Segment Open

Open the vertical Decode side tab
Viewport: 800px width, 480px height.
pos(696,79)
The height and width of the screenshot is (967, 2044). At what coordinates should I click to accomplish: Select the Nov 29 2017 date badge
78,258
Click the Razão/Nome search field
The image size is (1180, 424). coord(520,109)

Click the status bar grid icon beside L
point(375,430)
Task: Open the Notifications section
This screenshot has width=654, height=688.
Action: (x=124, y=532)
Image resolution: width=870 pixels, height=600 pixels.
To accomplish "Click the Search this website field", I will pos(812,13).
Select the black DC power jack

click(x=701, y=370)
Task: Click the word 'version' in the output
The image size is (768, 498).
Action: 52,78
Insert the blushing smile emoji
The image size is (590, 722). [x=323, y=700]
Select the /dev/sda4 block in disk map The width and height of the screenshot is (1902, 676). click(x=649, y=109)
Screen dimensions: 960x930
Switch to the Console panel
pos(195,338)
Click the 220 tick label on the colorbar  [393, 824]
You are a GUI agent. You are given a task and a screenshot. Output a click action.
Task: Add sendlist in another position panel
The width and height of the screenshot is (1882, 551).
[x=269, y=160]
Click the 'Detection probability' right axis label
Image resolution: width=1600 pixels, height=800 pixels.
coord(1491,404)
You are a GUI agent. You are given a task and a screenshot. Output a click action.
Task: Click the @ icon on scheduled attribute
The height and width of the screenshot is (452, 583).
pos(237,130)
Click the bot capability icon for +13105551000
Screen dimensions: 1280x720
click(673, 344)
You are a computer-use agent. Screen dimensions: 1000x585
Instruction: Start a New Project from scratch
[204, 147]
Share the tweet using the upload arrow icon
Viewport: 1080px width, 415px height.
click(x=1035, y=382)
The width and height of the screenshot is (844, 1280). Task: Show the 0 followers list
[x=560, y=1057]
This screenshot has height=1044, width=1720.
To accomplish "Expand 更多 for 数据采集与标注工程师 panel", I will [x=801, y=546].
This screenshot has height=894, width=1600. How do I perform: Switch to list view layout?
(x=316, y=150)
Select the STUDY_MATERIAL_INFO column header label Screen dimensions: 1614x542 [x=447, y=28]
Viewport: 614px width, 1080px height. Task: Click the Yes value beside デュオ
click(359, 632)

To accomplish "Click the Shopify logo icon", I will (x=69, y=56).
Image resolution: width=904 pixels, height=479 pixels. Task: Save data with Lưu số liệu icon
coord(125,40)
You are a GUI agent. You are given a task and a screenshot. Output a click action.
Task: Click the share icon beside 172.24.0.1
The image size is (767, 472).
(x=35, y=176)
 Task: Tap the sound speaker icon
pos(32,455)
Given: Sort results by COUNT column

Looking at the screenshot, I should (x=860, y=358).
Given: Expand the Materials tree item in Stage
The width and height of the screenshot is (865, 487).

Segment Closed

§ TASK
Your response should be the lines of the entries above that include the string "label".

§ EXERCISE RESULT
Click the 220 tick label on the colorbar  [393, 824]
Click the 'Detection probability' right axis label
Select the STUDY_MATERIAL_INFO column header label Screen dimensions: 1614x542 [x=447, y=28]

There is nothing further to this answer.